Focal cerebral ischemia elicits local inflammatory reaction as demonstrated by the accumulation of inflammatory cells and mediators in the ischemic brain. Interferon-inducible protein-10 (IP-10) is a member of the C-X-C chemokine family that possesses potent chemoattractant actions for monocytes, T cells, and smooth muscle cells. To investigate a potential role of IP-10 in focal stroke, we studied the temporal expression of IP-10 mRNA after occlusion of the middle cerebral artery in rat by means of northern analysis. IP-10 mRNA expression after focal stroke demonstrated a unique biphasic profile, with a marked increase early at 3 h (4.9-fold over control; p < 0.01), a peak level at 6 h (14.5-fold; p < 0.001) after occlusion of the middle cerebral artery, and a second wave induction 10-15 days after ischemic injury (7.2- and 9.3-fold increase for 10 and 15 days, respectively; p < 0.001). In situ hybridization confirmed the induced expression of IP-10 mRNA and revealed its spatial distribution after focal stroke. Immunohistochemical studies demonstrated the expression of IP-10 peptide in neurons (3-12 h) and astroglial cells (6 h to 15 days) of the ischemic zone.

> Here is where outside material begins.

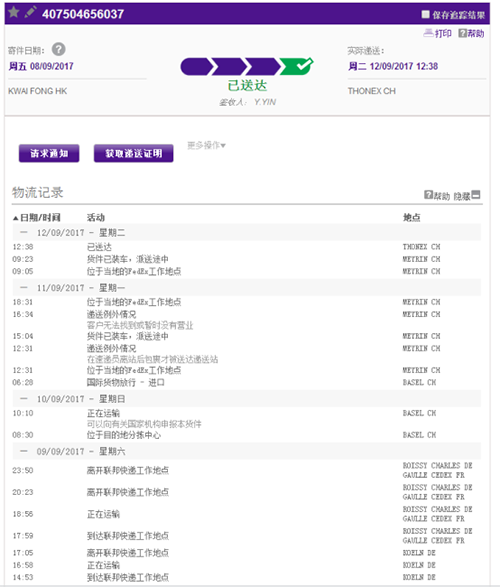500x587 pixels.
Task: Collapse the 09/09/2017 星期六 date group
Action: tap(24, 451)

To explore further the potential role of IP-10 in focal stroke, we demonstrated a dose-dependent chemotactic action of IP-10 on C6 glial cells and enhanced attachment of rat cerebellar granule neurons. Taken together, the data suggest that ischemia induces IP-10, which may play a pleiotropic role in prolonged leukocyte recruitment, astrocyte migration/activation, and neuron attachment/sprouting after focal stroke.